━━ ENTRIES SHOWN ━━
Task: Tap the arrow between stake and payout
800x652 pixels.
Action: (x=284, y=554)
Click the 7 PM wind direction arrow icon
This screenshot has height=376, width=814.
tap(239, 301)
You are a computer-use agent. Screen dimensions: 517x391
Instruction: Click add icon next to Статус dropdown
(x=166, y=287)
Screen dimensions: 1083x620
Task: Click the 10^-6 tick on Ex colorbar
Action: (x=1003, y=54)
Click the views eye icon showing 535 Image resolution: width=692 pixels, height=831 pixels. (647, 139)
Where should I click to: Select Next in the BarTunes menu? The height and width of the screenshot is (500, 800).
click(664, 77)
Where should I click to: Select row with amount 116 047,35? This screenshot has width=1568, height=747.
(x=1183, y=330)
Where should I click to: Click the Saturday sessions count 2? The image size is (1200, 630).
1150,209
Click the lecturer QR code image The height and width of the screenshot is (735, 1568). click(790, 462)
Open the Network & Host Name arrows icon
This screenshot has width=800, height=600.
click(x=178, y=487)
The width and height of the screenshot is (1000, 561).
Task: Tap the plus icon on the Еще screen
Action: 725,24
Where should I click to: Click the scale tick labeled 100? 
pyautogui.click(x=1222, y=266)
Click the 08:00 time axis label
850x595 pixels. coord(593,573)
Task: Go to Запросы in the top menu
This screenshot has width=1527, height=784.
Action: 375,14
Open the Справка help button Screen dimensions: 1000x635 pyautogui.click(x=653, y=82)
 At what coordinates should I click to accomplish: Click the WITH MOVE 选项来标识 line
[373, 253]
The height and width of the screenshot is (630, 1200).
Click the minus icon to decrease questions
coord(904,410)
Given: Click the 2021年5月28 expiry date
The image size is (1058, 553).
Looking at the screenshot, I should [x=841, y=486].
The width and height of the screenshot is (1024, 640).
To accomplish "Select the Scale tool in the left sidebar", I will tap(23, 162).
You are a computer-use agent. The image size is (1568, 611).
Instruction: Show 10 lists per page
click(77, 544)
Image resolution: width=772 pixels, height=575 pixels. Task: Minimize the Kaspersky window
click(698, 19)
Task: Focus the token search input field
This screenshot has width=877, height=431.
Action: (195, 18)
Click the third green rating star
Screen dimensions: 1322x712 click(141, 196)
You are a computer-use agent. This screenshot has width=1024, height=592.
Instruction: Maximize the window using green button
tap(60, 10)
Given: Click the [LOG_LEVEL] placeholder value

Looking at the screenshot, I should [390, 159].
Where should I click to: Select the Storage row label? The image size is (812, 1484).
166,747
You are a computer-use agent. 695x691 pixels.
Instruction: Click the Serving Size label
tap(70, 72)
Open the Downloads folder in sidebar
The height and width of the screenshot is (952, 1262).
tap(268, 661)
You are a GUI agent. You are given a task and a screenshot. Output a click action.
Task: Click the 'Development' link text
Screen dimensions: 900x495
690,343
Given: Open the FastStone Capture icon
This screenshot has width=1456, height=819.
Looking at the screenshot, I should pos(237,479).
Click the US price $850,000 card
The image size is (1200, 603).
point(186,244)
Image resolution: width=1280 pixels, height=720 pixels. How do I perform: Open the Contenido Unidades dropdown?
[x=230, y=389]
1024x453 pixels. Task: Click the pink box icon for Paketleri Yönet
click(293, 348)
━━━
### TASK STATEMENT
This exercise requires the number of lines in the entries holding the word "sidebar", written alone.

### RESULT OF THE TASK
2